Katherine Hamilton, AEMA

Hamilton said the workforce challenges extend beyond cybersecurity, noting that about 30% of utility employees and 40% of the industry’s engineers are millennials. “Millennials tend to change jobs faster than we’re used to in the utility workforce. You would start in the utility and retire in the utility. But people change jobs a lot faster and there are more types of jobs, so we need to find out what [kinds of] training are needed. … What are some of the skills that transfer really easily?

“In California right now, there are wildfires that are potentially going to cause public safety outages of 30 days or more … and there are not enough trained tree trimmers to do the work needed on vegetation management. You can’t send a kid out with a bushwhacker. These are really trained labor. So, there are a lot of job needs and opportunities, and there are people who don’t have jobs, and we need to somehow match those. So, bringing the public sector and the private sector together on that seems to me to be a good way to think about that.”

Hamilton said encouraging interest in STEM education and cybersecurity needs to begin in elementary school.

Kelly Speakes-Backman, Energy Storage Association

Witness Kelly Speakes-Backman, CEO of the Energy Storage Association, said she was glad her twin 15-year-old daughters were in the audience hearing the discussion. “Their high school has a program that is partnered with the U.S. Naval Academy specifically on cybersecurity, and I really want them to take it,” she said.

Torres said that in addition to sparking early interest in the STEM fields, industry and government should encourage mentoring to ensure a pipeline of future teachers and professors.

Hamilton said DOE and its National Labs also should be involved in encouraging what she called the “democratization” of innovation.

“Innovations are not limited to our labs, our universities or our utilities.
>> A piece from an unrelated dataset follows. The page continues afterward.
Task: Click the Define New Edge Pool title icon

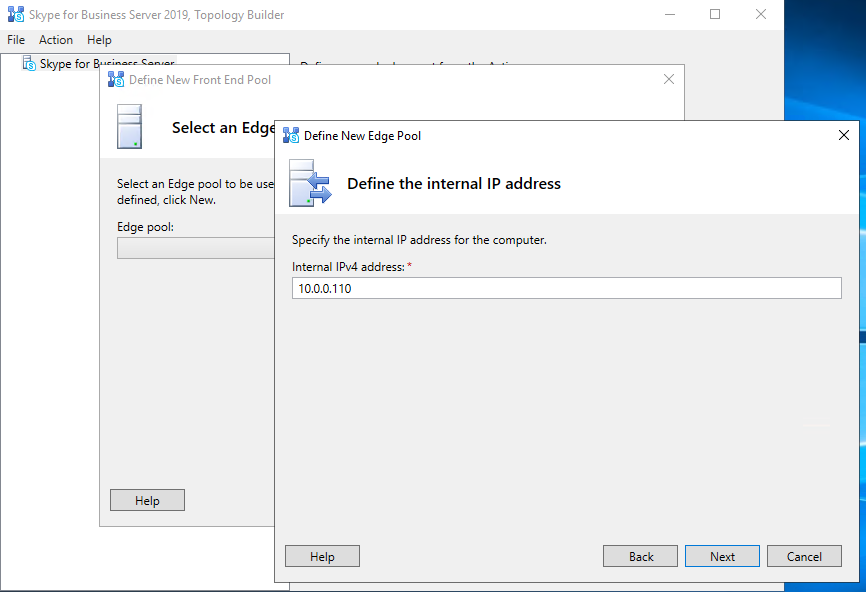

They are everywhere. They are kids in basements playing with their apps,” she said. “So, trying to make sure that our research programs are able to connect the dots so that we can bring entrepreneurs to test and make sure that we have proof of concept [is important]. Because no utility is going to purchase a piece of equipment that was designed in somebody’s basement. They need to know that the Department of Energy and the National Labs have given it the seal of approval … by testing it and making sure that this all works.

“While part of that is about bringing new people into the industry — because there are so many new excited young people coming in — we also need to make sure that we then connect them to the programs that are existing to enrich the programs too,” she said.

A House subcommittee meeting last week heard testimony from (from left) Karen S. Evans, DOE; Juan Torres, National Renewable Energy Laboratory; Kelly Speakes-Backman, Energy Storage Association; and Katherine Hamilton, Advanced Energy Management Alliance.

Measuring Cost-effectiveness

Speakes-Backman, a former member of the Maryland Public Service Commission, had a different ask of DOE, saying it should help states develop ways to measure the cost-effectiveness of resilience measures. “This is an issue that I personally had after the derecho in 2011. Utilities can invest in reliability and there are metrics for that, but they cannot invest in resilience because there aren’t metrics for that to prove cost-effectiveness.”